Suppose I have a list of distinct allowed elements $\{x_1, x_2, …, x_n\}$. Each element $x_j$ can be repeated $i_j$ times.
How many ordered sequences of length $m<\sum_{j=1}^n i_j$ are possible?
For example, suppose the alphabet is ${A,B,C}$; A has 3 copies, B has 1, and C has 3. Then, choosing from $${A,A,A,B,C,C,C},$$ how many ordered sequences of length $m =3$ are possible?
(Hence, e.g., $A,A,B$ is distinct from $A,B,A$)
If $m=\sum_{j=1}^n i_j$, this is straightforward: $$|\text{sequences}| = \frac{(\sum_{j=1}^n i_j)!}{\prod_{j=1}^n i_j!}$$
But what if $m<\sum_{j=1}^n i_j$?
Best Answer
You can use a recursive definition.
$$ f(m,i_1,i_2,\dots,i_n)=\begin{cases} 1 &\text{if }m = 0 \\ \displaystyle\sum_{j=1}^n\left(\begin{cases} 0 &\text{if }i_j=0 \\ f(m-1,i_1,i_2,\dots,i_j-1,\dots,i_n) &\text{if }i_j>0 \end{cases}\right) &\text{if }m > 0 \end{cases} $$
In words: There is only one sequence of length zero, namely the empty sequence. For a non-empty sequence, you can pick any symbol $j$ as starting point if its occurrence count is non-zero. And then you follow that with a sequence that is one symbol shorter and where the occurrence count of the symbol you picked is also reduced by one.
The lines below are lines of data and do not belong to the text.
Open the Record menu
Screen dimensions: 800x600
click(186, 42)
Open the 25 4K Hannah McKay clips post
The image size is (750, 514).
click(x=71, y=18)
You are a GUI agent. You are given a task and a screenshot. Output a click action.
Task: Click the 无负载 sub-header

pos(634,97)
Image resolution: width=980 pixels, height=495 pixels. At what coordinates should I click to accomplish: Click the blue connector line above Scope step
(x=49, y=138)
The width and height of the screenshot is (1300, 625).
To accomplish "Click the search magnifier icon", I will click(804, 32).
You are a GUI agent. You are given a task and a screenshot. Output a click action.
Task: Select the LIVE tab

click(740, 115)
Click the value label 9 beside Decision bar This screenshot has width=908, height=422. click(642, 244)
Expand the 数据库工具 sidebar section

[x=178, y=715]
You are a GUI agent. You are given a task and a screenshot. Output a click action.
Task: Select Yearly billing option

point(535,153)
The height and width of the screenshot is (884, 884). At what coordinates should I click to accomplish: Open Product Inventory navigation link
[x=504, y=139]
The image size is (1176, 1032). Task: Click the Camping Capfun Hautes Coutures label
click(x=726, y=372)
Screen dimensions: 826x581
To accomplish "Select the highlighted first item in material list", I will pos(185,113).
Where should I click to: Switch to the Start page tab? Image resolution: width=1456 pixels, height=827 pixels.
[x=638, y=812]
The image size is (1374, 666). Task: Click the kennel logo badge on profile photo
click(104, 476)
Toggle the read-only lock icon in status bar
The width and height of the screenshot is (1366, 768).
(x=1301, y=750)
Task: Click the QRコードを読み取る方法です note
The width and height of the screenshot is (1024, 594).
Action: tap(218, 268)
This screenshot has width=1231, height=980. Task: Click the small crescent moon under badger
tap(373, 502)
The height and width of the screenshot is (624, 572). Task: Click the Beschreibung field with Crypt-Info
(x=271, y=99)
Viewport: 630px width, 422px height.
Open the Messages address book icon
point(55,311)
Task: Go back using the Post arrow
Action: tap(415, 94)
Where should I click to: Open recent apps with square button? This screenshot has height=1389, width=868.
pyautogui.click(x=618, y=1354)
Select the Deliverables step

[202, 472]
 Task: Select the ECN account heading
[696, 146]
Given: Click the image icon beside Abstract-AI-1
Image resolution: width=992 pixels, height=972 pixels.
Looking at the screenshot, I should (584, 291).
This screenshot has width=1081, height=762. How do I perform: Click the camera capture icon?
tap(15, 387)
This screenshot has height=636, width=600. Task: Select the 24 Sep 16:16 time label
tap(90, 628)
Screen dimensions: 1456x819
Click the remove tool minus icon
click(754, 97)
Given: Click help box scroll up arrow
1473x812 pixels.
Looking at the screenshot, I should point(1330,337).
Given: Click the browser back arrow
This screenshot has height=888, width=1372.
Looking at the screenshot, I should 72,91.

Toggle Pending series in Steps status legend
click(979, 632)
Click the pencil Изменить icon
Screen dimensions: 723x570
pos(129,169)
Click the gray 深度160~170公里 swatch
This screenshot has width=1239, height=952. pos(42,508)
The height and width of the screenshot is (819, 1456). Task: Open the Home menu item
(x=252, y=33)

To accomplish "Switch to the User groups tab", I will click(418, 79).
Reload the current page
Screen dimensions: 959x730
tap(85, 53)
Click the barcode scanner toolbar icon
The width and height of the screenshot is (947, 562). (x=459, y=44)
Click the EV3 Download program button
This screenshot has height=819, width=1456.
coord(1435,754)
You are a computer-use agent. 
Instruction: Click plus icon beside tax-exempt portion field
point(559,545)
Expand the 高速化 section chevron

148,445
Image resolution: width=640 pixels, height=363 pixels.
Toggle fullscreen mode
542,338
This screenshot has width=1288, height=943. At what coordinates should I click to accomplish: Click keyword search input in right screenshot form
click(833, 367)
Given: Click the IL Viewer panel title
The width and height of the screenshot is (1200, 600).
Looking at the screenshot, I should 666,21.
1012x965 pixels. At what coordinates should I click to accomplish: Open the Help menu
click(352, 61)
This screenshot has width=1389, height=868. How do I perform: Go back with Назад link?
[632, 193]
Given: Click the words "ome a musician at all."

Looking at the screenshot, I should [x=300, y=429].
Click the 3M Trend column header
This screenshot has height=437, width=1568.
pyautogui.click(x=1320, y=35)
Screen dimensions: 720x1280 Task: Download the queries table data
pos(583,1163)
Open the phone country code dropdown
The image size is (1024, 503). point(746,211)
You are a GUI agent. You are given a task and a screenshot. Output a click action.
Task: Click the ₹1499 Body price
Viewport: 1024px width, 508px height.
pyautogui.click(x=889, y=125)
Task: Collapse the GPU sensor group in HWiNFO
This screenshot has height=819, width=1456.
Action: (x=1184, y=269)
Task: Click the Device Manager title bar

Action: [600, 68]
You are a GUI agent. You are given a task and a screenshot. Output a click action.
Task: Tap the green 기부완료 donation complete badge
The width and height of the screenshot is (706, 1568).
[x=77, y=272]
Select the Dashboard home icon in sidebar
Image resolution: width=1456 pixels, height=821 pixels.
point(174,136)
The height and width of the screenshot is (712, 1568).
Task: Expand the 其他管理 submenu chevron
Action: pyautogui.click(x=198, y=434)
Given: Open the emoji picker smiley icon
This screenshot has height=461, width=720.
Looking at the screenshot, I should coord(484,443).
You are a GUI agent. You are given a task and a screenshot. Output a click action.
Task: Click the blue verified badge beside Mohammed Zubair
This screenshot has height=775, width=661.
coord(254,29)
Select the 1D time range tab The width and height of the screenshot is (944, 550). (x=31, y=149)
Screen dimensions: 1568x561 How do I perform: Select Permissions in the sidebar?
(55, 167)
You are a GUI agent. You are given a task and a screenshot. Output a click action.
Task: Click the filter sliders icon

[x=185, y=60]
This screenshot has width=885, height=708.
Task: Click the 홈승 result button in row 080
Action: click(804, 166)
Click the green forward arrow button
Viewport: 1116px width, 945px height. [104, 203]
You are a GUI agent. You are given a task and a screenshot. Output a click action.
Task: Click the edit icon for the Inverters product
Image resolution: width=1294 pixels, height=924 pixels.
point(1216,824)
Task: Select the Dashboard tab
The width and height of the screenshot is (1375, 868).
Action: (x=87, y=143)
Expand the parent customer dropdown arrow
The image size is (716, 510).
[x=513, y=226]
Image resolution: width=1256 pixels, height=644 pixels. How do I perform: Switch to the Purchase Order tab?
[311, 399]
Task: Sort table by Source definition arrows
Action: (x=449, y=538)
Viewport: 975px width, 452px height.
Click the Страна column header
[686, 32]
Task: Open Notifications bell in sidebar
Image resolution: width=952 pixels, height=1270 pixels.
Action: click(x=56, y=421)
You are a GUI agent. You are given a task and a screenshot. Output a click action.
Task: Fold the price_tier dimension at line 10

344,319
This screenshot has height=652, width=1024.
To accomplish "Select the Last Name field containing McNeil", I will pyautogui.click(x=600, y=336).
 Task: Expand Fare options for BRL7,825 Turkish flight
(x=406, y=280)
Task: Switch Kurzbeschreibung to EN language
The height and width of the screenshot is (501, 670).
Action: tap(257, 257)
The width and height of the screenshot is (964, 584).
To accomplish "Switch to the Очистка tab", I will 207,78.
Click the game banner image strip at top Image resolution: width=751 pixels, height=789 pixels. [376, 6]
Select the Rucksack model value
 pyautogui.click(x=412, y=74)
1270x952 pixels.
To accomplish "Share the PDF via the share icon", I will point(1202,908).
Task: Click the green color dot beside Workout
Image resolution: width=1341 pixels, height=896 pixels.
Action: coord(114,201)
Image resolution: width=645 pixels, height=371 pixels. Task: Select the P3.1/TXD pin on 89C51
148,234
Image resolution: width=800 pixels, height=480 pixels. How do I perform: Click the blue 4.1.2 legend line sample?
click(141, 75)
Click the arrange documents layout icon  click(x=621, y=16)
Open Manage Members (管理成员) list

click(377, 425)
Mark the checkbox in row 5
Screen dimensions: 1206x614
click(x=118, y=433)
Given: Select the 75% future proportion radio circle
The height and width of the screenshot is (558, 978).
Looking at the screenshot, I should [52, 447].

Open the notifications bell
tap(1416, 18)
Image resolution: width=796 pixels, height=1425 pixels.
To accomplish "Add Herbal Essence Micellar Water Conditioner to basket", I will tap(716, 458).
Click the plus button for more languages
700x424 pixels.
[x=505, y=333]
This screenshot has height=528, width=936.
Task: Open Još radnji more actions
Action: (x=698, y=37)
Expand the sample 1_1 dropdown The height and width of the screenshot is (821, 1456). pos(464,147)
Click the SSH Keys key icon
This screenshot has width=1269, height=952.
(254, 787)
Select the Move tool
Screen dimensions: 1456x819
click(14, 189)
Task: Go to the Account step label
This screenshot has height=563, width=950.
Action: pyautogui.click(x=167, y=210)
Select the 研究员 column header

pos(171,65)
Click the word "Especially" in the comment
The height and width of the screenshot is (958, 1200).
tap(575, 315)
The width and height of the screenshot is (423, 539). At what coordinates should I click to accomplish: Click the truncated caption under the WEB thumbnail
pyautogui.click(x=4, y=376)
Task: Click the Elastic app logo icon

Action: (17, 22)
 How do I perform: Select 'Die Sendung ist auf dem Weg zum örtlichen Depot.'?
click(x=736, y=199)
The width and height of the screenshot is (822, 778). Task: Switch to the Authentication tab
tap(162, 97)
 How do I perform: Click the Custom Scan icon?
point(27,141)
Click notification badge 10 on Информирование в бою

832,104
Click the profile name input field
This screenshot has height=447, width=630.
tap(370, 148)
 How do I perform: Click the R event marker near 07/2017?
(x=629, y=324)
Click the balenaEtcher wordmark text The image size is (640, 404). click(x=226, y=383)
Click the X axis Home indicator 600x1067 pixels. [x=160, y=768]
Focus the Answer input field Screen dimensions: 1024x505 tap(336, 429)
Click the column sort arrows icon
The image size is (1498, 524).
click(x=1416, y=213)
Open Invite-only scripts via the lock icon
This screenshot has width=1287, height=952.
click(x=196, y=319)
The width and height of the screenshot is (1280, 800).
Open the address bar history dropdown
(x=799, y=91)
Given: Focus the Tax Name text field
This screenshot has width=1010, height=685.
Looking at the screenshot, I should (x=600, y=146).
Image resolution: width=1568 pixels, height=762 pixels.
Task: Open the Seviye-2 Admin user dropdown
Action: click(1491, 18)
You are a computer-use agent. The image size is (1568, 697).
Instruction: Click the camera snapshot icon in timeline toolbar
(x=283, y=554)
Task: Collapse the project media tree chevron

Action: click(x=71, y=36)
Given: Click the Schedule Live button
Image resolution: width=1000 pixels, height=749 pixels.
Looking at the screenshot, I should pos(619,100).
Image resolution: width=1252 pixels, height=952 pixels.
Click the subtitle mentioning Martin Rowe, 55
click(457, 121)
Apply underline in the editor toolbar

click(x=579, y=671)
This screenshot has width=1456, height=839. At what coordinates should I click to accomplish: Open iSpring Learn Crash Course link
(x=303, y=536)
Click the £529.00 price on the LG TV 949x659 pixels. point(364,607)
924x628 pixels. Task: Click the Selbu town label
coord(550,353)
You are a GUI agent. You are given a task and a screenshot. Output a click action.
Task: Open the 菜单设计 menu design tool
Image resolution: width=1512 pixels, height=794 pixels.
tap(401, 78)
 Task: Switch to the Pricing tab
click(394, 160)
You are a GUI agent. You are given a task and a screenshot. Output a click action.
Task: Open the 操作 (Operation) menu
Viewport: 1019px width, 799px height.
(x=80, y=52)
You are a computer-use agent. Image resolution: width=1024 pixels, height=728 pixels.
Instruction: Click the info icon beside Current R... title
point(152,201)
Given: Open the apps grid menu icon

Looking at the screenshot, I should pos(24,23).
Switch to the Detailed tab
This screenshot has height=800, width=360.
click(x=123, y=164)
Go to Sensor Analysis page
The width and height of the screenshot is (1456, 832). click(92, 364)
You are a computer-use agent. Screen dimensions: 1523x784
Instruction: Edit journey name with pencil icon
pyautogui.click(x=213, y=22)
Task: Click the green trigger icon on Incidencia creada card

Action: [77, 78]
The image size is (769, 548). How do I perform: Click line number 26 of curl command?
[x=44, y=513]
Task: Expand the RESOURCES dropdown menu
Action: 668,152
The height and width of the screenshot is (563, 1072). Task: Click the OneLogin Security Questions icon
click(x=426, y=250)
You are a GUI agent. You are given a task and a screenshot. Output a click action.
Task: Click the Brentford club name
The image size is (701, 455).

No, this is not beautiful. Things tend to be simpler if occurrence counts are at most one (permutation with no duplicates), or sum of occurrences matches overall length (permutation with duplicates but all elements taken) or occurrence counts are infinite (just pick $m$ symbols independently from given alphabet). But this kind of mixed case you have isn't very amenable to simplifications.
The above definition would allow for an evaluation of the formula using some dynamic programming, so you might be able to re-use some previously computed values and thus avoid a computation time proportional to the final count.